Have you ever had to leave your classroom but your teacher makes you bring a piece of wood or a CD? Those are hall passes. Last year, all classrooms had uniform red hall passes, but some have been destroyed. Recently, some teachers have been using “abstract” hall passes, such as a plastic cone, which seems to be enjoyed by the students.
A new issue is that kids have been losing hall passes and damaging them. Ms. Sherry Perry, a fifth-grade teacher, suggested a punishment for the people defacing the passes as a potential after-school detention.
“Any kid that gets caught breaking any kind of school property will go through the chain of discipline,” said Dr Amanda Whitworth.” When these hall passes get lost or broken, the teachers have to buy a new thing for a hall pass or have the students make a new one.. The school made planners as our hall passes this year to make kids write down when they leave a class.

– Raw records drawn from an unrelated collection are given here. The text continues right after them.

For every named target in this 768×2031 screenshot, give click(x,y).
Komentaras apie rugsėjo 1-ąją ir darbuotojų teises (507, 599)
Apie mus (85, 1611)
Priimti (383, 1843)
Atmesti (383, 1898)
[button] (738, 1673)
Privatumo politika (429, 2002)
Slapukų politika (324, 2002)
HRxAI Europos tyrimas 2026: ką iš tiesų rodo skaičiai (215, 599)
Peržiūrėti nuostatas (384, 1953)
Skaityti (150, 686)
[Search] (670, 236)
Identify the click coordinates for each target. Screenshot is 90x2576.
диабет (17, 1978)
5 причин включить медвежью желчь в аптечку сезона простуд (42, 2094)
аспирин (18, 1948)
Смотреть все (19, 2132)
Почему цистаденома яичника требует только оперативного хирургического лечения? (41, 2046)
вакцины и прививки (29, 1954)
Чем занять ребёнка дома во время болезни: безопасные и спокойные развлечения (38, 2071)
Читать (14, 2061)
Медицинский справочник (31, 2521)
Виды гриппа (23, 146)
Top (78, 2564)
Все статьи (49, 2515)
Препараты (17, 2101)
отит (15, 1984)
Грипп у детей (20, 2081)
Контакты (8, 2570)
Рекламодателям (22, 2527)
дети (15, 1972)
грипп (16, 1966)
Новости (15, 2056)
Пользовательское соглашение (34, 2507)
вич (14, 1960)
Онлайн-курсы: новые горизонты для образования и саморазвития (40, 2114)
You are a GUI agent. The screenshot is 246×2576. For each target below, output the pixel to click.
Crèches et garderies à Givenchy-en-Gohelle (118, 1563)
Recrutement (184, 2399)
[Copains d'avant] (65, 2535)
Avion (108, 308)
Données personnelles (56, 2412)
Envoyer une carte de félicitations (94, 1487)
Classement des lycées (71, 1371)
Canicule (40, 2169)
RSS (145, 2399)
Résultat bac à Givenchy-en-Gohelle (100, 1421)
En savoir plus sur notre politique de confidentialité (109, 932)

Though this may sound good on paper, it hasn’t worked in class. This can be problematic for multiple reasons, such as kids forgetting their planners, different grades having different-sized planners, and putting your entry on the wrong day.
“It’s unsanitary to bring the planners into the bathrooms,” Chase Andrews, an eighth grader, said. This is a commonly agreed-upon opinion as planners are always in your classes, and having them in a bathroom can put germs and bacteria on them. This is especially bad because they are used in all classes.